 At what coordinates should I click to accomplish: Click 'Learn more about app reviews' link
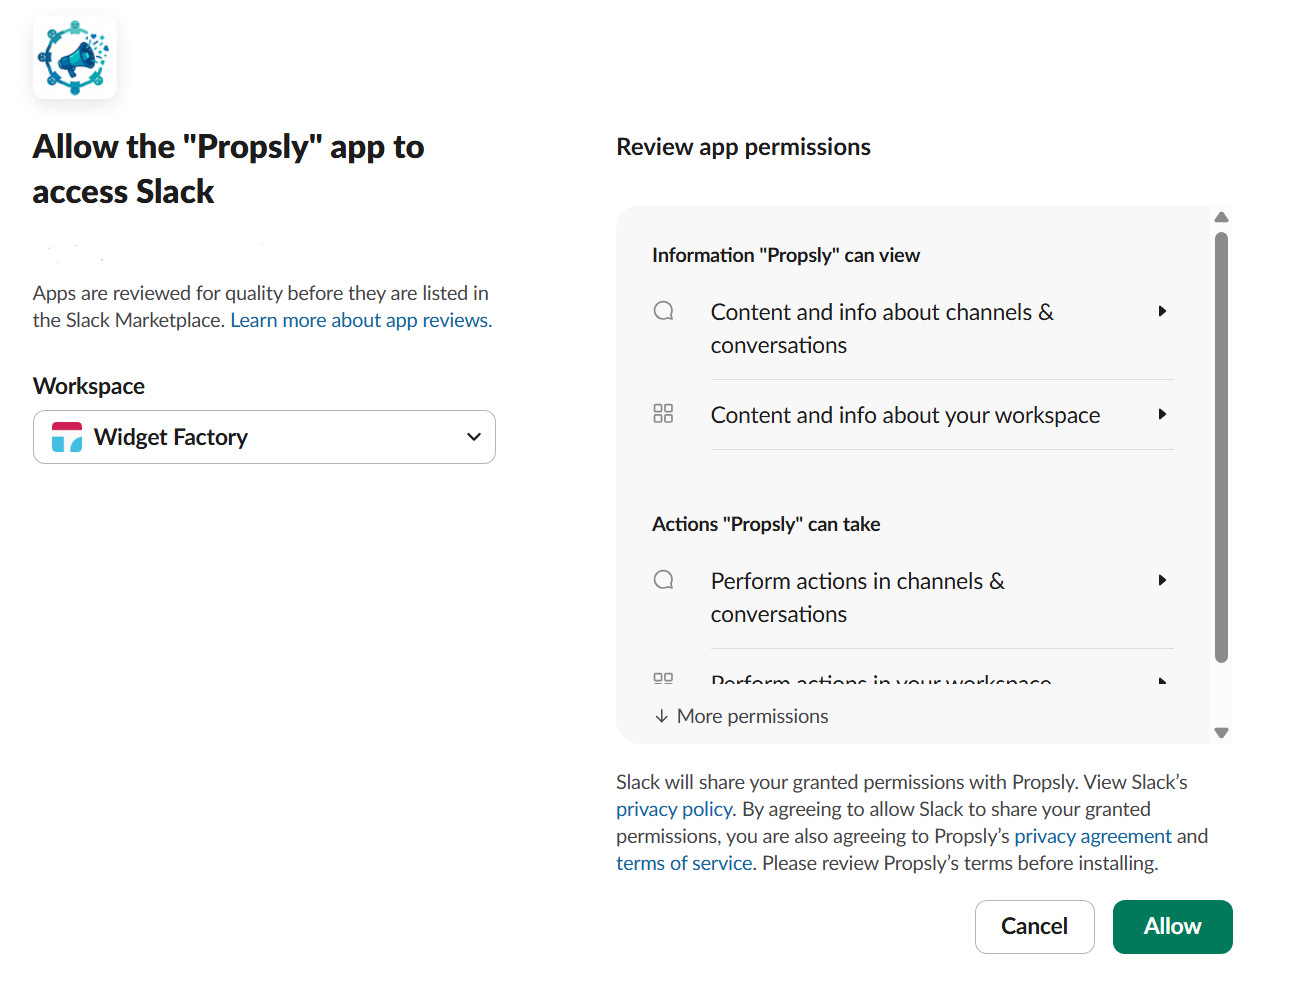coord(360,319)
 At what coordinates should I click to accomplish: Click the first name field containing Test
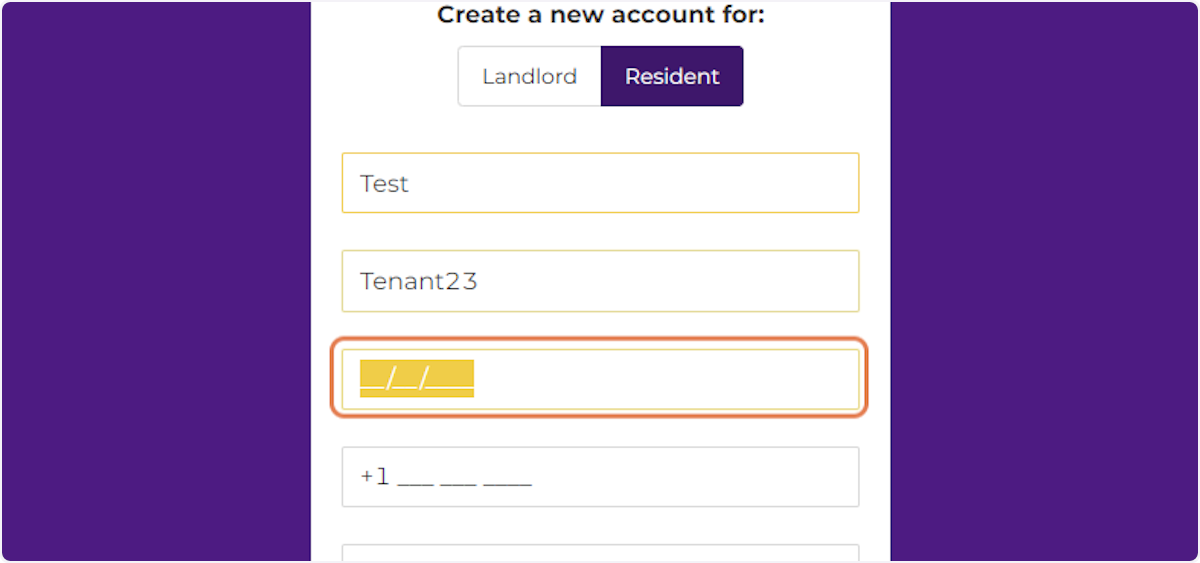click(x=600, y=183)
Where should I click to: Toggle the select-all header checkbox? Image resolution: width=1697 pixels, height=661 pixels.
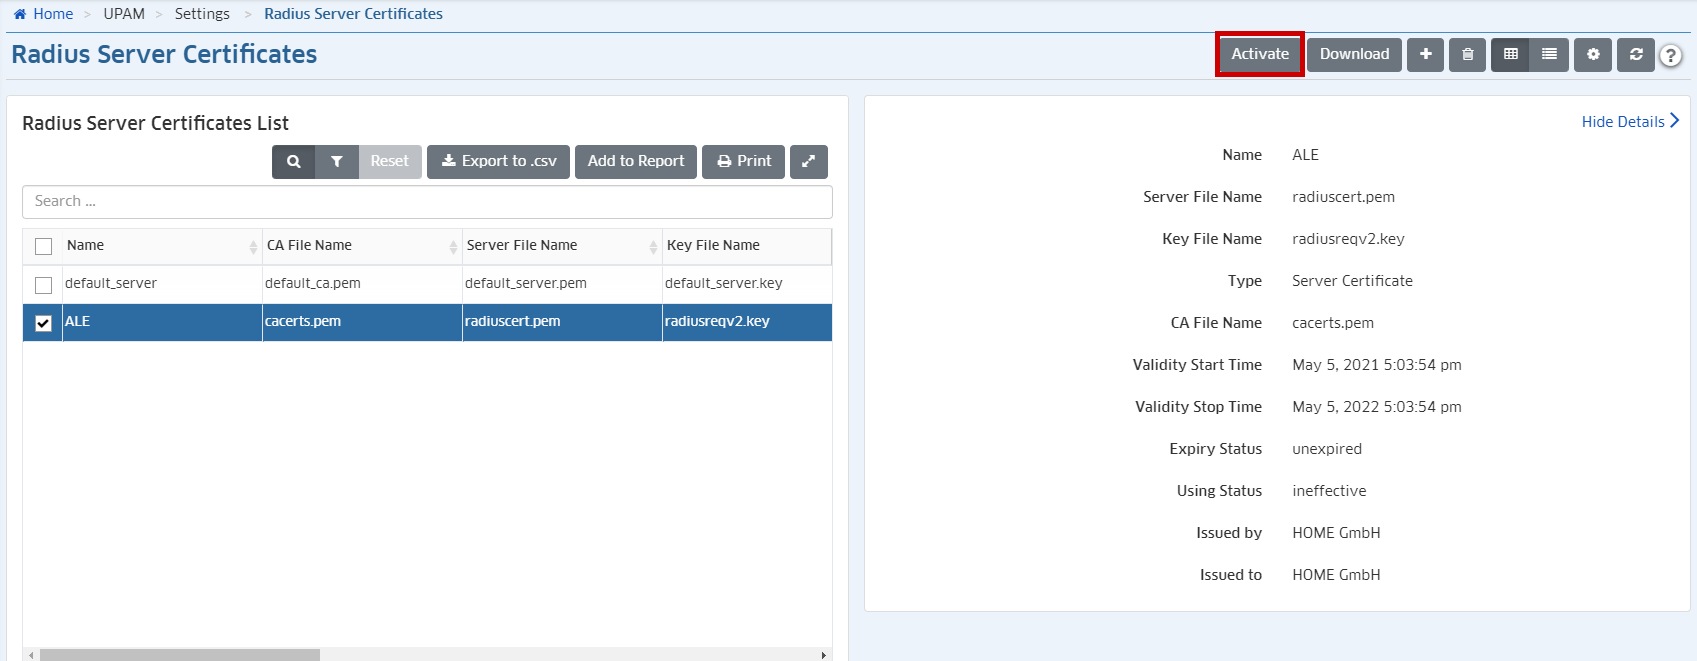click(x=43, y=246)
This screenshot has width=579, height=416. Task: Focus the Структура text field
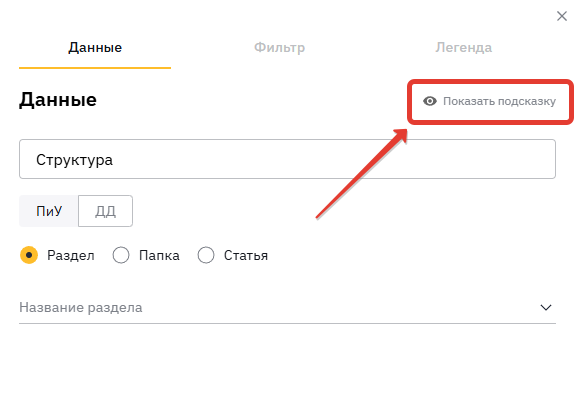point(287,159)
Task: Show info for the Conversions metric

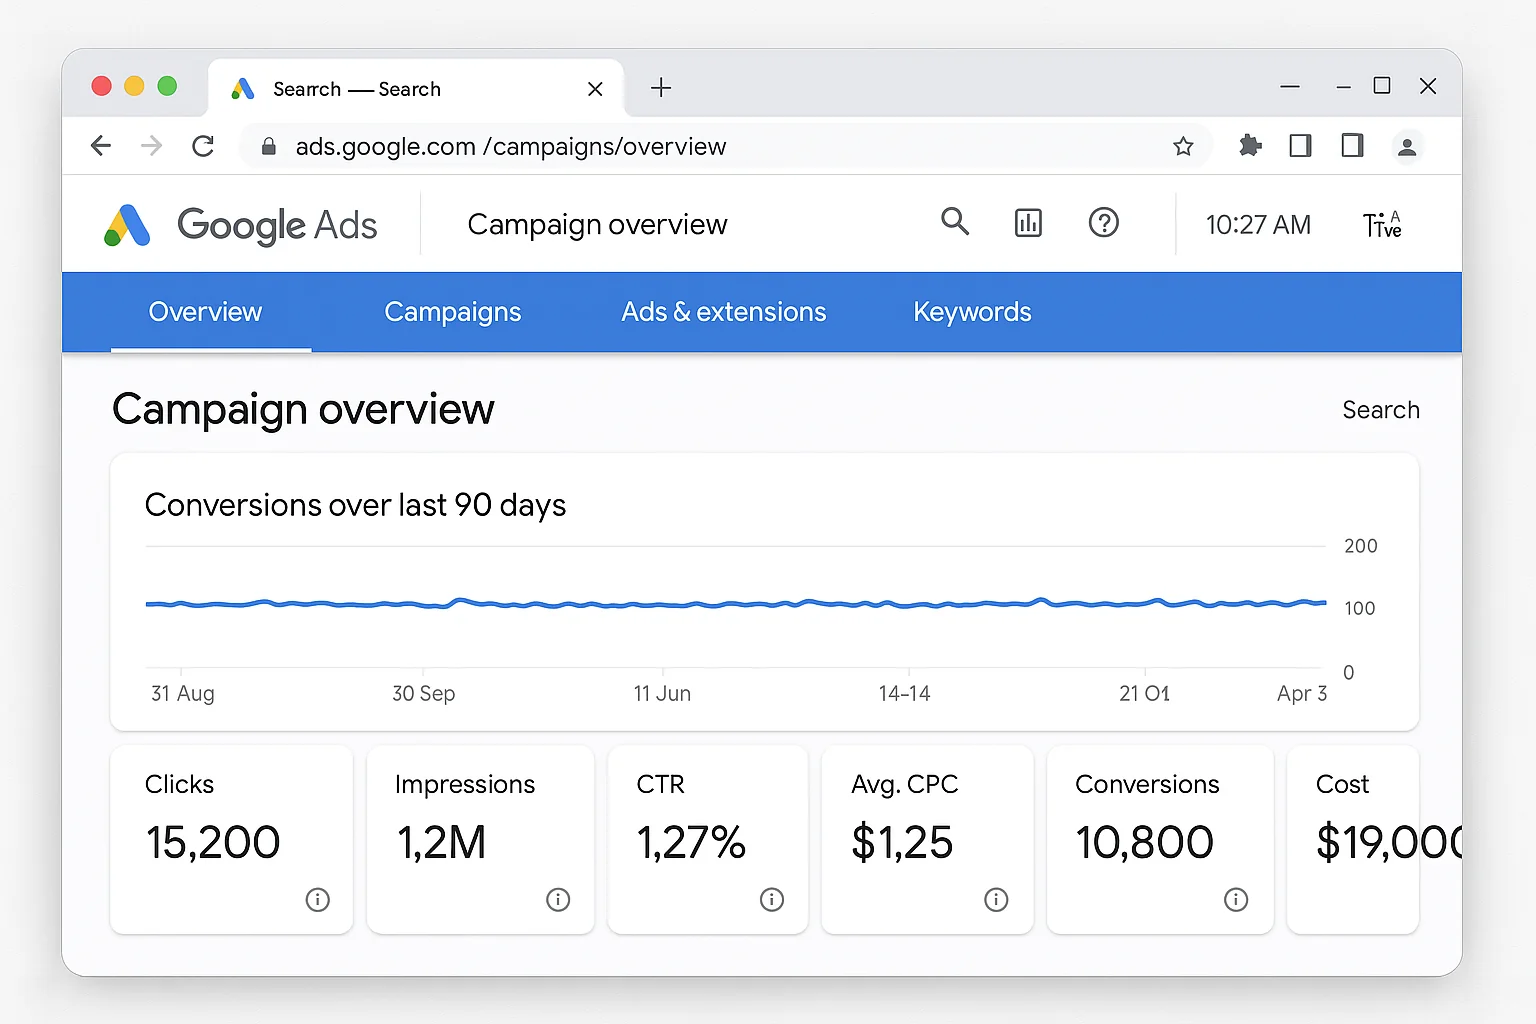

__WORK ORDER__:
Once the pictures are set aside, restate the remaining data above exactly.

__REPLY__:
 At what coordinates should I click to accomplish: Click 'Learn more about app reviews' link
coord(360,319)
 At what coordinates should I click to accomplish: Click the first name field containing Test
click(x=600, y=183)
Where should I click to: Toggle the select-all header checkbox? Image resolution: width=1697 pixels, height=661 pixels.
click(x=43, y=246)
This screenshot has width=579, height=416. Task: Focus the Структура text field
point(287,159)
Task: Show info for the Conversions metric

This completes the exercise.